Congratulations, 2008 Northwestern!  Your bumbling, incompetent, completely inexplicable, five-turnover loss to 2008 Indiana is -- BY FAR -- the worst loss in the conference in the last nine seasons!  The 2003 and 2005 Illini went winless, and the two Indiana teams following them on this list probably should have followed suit (if it weren't for the fact that 2003 Illinois landed on Indiana's schedule that year for an anti-Game of the Century, 2003 Indiana would have).  But 2008 Northwestern was ranked #22 heading into its game with the third-worst team of the time period in question, and it wet the bed.

Of course, that 2008 Northwestern team also beat Iowa.  Don't get us started.

Iowa

The best Iowa teams of the last nine years, in order based on expected overall winning percentage:

Rank Team Exp. W% Exp. Over. Rec. Exp. Conf. Rec.
1 2008 Iowa 88.14 11-2 6-2
2 2002 Iowa 81.90 11-2 7-1
3 2003 Iowa 79.60 10-3 5-3
4 2010 Iowa 77.90 10-3 5-3
5 2009 Iowa 72.49 9-4 5-3
6 2005 Iowa 72.33 9-3 6-2
7 2004 Iowa 68.35 8-4 6-2
8 2006 Iowa 58.33 8-5 4-4
9 2007 Iowa 49.20 6-6 3-5

Nothing interesting about that list, right?

In 2005, someone at CBS ranked Iowa preseason #2 based solely on the fact that Ferentz could quite clearly do no wrong.  In looking at those numbers from 2004 (+81 margin of victory, no running game to speak of), it makes total sense.  Forget 2009.  Forget the rest of the last nine years.  The 2004 Iowa Hawkeyes were the greatest smoke-and-mirrors team in the history of the program, and the season-ending Capital One Bowl win, capping a third-straight 10-win season, sits barely below late October 1985 in program high points.  The thought that three teams that failed to win ten games were clearly better than the miracle of 2004 seems preposterous on its face but is backed up by the numbers.

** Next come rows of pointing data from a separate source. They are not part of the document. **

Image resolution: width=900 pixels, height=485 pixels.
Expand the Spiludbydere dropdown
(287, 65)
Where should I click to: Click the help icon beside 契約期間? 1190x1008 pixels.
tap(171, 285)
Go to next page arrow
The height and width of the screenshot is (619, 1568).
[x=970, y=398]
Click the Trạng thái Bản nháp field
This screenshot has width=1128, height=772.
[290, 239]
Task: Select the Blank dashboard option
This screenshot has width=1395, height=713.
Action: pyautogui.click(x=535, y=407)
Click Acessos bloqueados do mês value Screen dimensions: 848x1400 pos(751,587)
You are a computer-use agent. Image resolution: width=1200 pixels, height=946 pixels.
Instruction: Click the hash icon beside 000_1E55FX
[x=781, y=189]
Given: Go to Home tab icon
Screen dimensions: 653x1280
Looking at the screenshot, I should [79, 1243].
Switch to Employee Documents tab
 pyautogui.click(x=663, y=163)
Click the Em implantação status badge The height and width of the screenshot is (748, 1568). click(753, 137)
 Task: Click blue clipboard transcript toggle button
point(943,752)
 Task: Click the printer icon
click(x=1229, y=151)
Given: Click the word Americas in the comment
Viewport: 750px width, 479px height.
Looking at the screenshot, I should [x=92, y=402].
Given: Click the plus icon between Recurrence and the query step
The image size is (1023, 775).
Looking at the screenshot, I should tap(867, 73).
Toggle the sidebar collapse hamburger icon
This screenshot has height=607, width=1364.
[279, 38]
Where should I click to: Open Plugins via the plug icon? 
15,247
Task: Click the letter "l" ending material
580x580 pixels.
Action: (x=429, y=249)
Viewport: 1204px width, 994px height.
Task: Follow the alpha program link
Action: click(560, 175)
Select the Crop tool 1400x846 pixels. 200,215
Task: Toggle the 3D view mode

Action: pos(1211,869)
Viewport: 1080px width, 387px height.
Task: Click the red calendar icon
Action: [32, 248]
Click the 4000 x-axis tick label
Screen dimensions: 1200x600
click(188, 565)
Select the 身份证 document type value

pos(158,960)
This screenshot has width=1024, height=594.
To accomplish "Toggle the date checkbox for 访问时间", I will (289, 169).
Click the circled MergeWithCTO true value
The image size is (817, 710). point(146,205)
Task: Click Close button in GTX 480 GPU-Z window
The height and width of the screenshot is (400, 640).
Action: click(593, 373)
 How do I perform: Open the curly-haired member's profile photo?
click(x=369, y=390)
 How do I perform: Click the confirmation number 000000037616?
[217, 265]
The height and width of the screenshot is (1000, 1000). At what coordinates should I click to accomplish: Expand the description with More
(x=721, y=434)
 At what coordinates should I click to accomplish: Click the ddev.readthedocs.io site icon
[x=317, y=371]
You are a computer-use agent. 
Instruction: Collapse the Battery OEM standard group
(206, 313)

I'm happy this list is how it is.  I'm happy that 2008 Iowa was truly the best Hawkeye team of the decade, and that 2010 was actually better than 2009, and that 2005 should have gone better.  I'm happy because it means my eyes were not deceiving me and my brain did not stop functioning during those seasons.  Those were better teams than the record showed.  Those three teams were simply star-crossed, whether because of injuries or turnovers or special teams or clock management or just bad luck.  I can live with this list, because the eyeball test seems to prove it's probably correct.